→ **Records supplied**:

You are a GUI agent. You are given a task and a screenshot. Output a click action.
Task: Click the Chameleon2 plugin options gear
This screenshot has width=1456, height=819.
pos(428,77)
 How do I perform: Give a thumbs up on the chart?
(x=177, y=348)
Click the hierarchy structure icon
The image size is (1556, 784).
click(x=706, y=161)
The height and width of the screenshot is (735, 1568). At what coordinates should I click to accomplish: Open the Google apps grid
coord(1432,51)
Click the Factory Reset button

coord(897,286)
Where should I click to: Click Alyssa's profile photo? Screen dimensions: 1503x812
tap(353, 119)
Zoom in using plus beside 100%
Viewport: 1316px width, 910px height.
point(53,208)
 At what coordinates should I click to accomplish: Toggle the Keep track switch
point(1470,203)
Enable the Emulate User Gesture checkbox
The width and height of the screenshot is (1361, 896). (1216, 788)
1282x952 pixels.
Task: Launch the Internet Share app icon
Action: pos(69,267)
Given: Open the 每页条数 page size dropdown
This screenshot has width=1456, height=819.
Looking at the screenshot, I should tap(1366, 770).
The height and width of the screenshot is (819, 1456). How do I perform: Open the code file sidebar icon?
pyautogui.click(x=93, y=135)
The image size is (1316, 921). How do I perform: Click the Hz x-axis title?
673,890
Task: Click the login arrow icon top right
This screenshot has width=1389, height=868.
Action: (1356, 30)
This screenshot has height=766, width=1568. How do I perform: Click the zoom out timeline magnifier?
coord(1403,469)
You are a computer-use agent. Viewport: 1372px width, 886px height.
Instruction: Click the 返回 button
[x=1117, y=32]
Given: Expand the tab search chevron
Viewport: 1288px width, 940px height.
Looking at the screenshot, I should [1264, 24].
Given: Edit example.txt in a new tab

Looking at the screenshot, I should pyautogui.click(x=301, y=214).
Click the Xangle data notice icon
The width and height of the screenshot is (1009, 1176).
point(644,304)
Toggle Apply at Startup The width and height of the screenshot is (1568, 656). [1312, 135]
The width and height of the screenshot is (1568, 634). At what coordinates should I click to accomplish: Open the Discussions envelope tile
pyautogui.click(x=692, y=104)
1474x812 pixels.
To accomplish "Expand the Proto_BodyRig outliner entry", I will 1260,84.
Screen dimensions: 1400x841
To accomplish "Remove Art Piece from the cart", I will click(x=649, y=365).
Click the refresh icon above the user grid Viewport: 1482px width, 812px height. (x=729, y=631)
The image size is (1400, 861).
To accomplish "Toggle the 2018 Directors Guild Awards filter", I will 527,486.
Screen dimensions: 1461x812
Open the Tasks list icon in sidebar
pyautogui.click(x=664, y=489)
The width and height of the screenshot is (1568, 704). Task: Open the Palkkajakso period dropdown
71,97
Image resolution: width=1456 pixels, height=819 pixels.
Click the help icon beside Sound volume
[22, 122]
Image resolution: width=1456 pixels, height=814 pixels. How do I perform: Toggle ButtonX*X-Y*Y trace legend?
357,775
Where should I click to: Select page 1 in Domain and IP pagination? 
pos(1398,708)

→ **Required work**: Quote exactly the opening line of the material above and every line after it, up to and including the line that contains "Toggle Apply at".

→ **Completed task**:
You are a GUI agent. You are given a task and a screenshot. Output a click action.
Task: Click the Chameleon2 plugin options gear
This screenshot has width=1456, height=819.
pos(428,77)
 How do I perform: Give a thumbs up on the chart?
(x=177, y=348)
Click the hierarchy structure icon
The image size is (1556, 784).
click(x=706, y=161)
The height and width of the screenshot is (735, 1568). At what coordinates should I click to accomplish: Open the Google apps grid
coord(1432,51)
Click the Factory Reset button

coord(897,286)
Where should I click to: Click Alyssa's profile photo? Screen dimensions: 1503x812
tap(353, 119)
Zoom in using plus beside 100%
Viewport: 1316px width, 910px height.
point(53,208)
 At what coordinates should I click to accomplish: Toggle the Keep track switch
point(1470,203)
Enable the Emulate User Gesture checkbox
The width and height of the screenshot is (1361, 896). (1216, 788)
1282x952 pixels.
Task: Launch the Internet Share app icon
Action: pos(69,267)
Given: Open the 每页条数 page size dropdown
This screenshot has width=1456, height=819.
Looking at the screenshot, I should tap(1366, 770).
The height and width of the screenshot is (819, 1456). How do I perform: Open the code file sidebar icon?
pyautogui.click(x=93, y=135)
The image size is (1316, 921). How do I perform: Click the Hz x-axis title?
673,890
Task: Click the login arrow icon top right
This screenshot has width=1389, height=868.
Action: (1356, 30)
This screenshot has height=766, width=1568. How do I perform: Click the zoom out timeline magnifier?
coord(1403,469)
You are a computer-use agent. Viewport: 1372px width, 886px height.
Instruction: Click the 返回 button
[x=1117, y=32]
Given: Expand the tab search chevron
Viewport: 1288px width, 940px height.
Looking at the screenshot, I should [1264, 24].
Given: Edit example.txt in a new tab

Looking at the screenshot, I should pyautogui.click(x=301, y=214).
Click the Xangle data notice icon
The width and height of the screenshot is (1009, 1176).
point(644,304)
Toggle Apply at Startup The width and height of the screenshot is (1568, 656). [1312, 135]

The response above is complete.